そのときの状況について、トイレを借りるため店にいたという高校2年の女子生徒は「突然子どもの悲鳴が聞こえたので出ていくと、首などを切られた子ども3人と切られていない5、6人ほどが店の奥でうずくまっていました。けがをした子どもは呆然としていましたが、していない子どもは取り乱し、声を上げて泣いていたので店にいた人たちがなだめて落ち着かせていました。トイレットペーパーを何重にもして止血の手当てをする女性がいたし、私も親と連絡を取りたがっていた子どもに携帯電話を貸してあげました。 子どもたちの心の傷が早く癒えるよう祈っています」と話していました。
「久しぶりに見かけると白髪頭になっていた」
岩崎容疑者の自宅の近所に住む70代の男性は「事件の3日前に近くを通りかかった容疑者を見かけたが、暗い顔でうつむいて、両手にスーパーの袋を持って歩いていた。彼を見たのは、『りゅう君』と呼んでいた子供のころ以来で、久しぶりに見かけると白髪頭になっていて驚いた。最近は会うこともなく、家に住んでいたかどうかも分からないくらいだった」と話していました。

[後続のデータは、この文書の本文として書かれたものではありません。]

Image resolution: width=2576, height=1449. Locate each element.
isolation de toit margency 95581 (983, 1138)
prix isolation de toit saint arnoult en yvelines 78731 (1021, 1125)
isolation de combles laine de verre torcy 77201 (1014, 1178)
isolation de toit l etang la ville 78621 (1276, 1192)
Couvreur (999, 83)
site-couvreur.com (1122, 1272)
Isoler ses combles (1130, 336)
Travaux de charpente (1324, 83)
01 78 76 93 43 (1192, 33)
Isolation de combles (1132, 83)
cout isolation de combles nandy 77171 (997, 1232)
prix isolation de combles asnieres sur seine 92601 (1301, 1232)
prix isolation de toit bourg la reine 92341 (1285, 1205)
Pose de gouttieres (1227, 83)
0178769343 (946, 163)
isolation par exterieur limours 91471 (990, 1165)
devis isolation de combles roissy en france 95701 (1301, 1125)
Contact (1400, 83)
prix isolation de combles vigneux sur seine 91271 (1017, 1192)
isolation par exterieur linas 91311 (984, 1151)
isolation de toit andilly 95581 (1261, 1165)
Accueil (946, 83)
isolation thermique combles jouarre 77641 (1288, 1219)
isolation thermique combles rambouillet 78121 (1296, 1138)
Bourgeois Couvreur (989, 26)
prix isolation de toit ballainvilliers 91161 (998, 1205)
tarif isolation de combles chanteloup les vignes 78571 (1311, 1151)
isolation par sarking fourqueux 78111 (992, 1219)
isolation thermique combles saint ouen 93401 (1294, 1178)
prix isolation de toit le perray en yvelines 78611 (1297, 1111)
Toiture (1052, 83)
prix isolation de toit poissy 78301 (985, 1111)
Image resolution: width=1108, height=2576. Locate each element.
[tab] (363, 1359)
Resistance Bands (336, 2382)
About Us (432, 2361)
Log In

そして「子どものころから実の親ではなくおじとおばの家に住んでいて男女2人のいとこも一緒にいたようだ」と話していました。
尾木直樹さん「顔見えるネットワークを」
教育評論家の尾木直樹さんは「去年6月に出された国のプランでも、登下校の安全のため、スクールバスを使うようにとされている。ここまで丁寧に取り組んでいる学校で事件が起きた衝撃は大きい」と話しています。
そして、「子どもたちが集まるところを警察官がパトロールするなど、犯罪を起こさせない状況を作ることが大事だ。加えて加害者を生まないよう、民生委員や保健師などを活用しながら、顔の見えるネットワークも作らなければならない」と指摘しました。
また、今後の子どもたちの心のケアについては、「自分を責める子どもも出てくるかもしれないが、それは違うということを教えるなど、専門家が支えていく必要がある。自治体の教育委員会と協力して態勢を取ってほしい」と話していました。